20-04-2025
926-936
45
18
MONONUCLEAR CELL INFILTRATION ACCOMPANIED BY THE PROGRESSION OF FIBROTIC AND CIRRHOTIC TRANSFORMATIONS IN THE LIVER TISSUE
Fibrosis is a complex, multicellular wound-healing response, where myofibroblasts—key producers of extracellular matrix (ECM)—actively interact with both liver-resident cells and those recruited from the circulation. Macrophages and infiltrating monocytes contribute to fibrogenesis through multiple pathways, including cytokine secretion and the production of reactive oxygen species.
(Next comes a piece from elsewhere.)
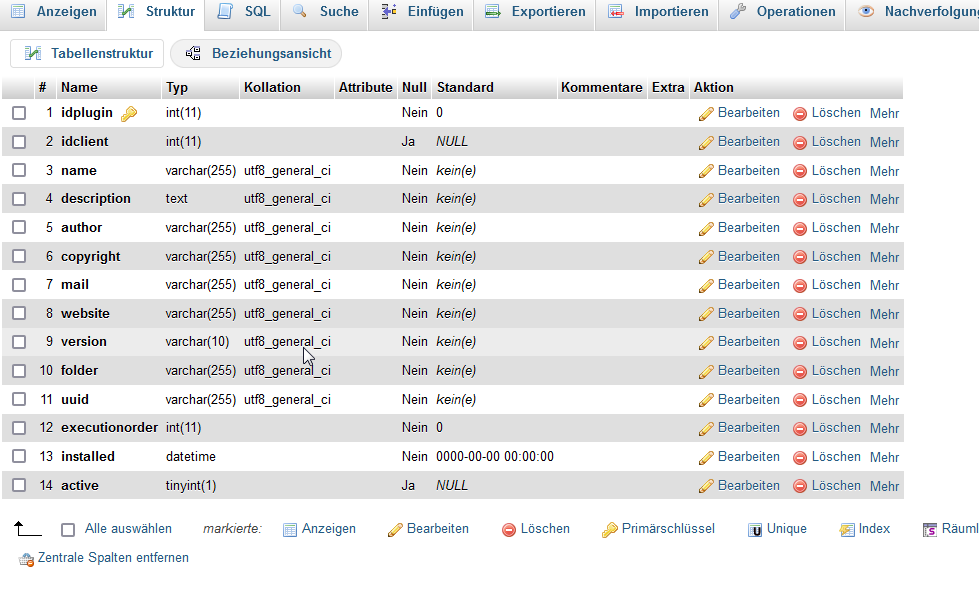979x589 pixels.
Task: Click the Primärschlüssel key icon below table
Action: [609, 530]
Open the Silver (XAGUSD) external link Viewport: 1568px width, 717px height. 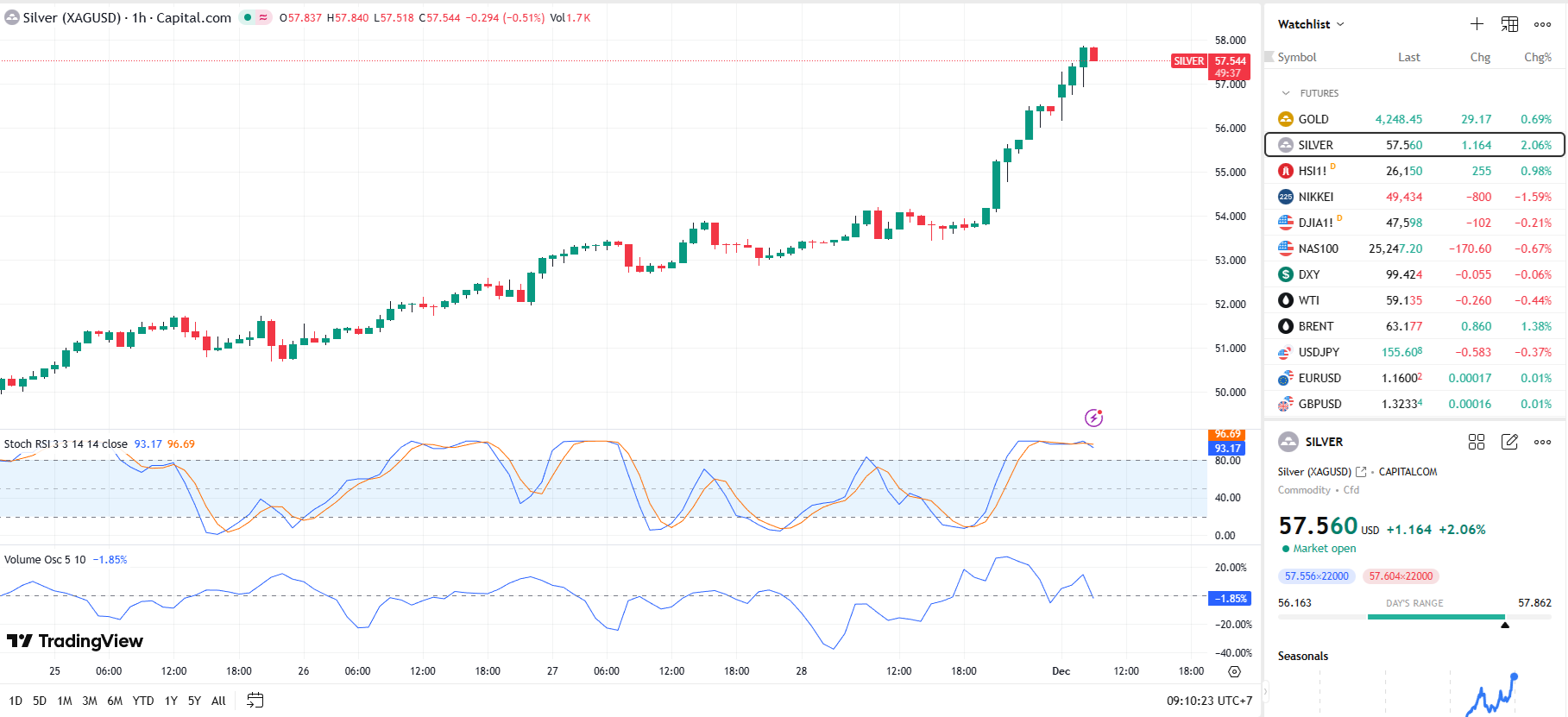[1361, 472]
Interestingly, these same macrophages also play a crucial role in fibrosis resolution by facilitating ECM degradation. T lymphocytes influence fibrosis progression by interacting directly with myofibroblasts and releasing various cytokines. Typically, a Th2-skewed immune response supports fibrotic activity, whereas Th1-associated cytokines may exert antifibrotic effects. Natural killer (NK) cells help to restrain fibrosis and promote its regression, partly by inducing apoptosis in activated fibrogenic cells. Recent studies also point to a potential role for NKT and B cells in modulating liver fibrogenesis. Overall, mononuclear immune cells serve as key regulators of the fibrotic process and represent promising targets for therapeutic intervention.